Information supplied —
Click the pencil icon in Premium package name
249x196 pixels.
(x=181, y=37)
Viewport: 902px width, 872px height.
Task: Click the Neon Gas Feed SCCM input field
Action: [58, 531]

Exercise details —
Which lines of the data above contain the word "Click"? Identify each one and copy it in full.

Worked answer —
Click the pencil icon in Premium package name
Task: Click the Neon Gas Feed SCCM input field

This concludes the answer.